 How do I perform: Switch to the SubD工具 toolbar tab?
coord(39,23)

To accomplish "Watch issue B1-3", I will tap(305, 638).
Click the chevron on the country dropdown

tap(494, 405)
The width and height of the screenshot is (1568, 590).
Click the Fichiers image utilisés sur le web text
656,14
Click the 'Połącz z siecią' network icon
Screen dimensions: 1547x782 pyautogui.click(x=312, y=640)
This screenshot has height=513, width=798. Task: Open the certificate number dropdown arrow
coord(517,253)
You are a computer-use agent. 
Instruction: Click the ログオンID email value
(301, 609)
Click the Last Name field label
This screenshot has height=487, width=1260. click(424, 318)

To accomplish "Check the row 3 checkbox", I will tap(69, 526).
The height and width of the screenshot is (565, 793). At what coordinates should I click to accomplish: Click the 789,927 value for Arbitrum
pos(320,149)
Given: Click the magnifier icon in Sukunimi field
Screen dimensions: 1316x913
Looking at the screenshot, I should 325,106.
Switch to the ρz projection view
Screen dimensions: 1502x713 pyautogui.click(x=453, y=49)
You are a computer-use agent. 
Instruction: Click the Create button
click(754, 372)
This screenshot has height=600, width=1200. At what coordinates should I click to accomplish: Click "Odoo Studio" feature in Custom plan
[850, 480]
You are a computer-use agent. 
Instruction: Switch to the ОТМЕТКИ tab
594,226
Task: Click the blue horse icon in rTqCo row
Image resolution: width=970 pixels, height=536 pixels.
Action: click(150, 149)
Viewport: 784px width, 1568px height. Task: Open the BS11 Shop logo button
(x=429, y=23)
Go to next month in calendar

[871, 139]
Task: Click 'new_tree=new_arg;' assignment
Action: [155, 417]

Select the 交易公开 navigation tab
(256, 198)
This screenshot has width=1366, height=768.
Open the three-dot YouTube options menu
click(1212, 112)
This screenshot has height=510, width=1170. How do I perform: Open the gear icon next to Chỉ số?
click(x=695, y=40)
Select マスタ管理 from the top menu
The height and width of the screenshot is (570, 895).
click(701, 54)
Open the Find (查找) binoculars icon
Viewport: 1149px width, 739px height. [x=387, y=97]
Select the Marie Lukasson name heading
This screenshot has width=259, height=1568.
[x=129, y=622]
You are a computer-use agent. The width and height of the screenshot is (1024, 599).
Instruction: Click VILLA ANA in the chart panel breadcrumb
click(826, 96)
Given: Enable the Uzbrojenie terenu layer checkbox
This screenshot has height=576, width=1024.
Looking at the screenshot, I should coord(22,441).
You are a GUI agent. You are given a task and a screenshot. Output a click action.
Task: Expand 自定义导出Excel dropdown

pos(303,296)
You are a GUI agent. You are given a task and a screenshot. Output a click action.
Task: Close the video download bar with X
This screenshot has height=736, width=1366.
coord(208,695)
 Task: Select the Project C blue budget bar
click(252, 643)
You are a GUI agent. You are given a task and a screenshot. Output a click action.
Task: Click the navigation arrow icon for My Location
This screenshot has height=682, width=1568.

***

# TRY IT
Look over the records above and filter for each line with the word "checkbox".

# THE ANSWER
To accomplish "Check the row 3 checkbox", I will tap(69, 526).
Given: Enable the Uzbrojenie terenu layer checkbox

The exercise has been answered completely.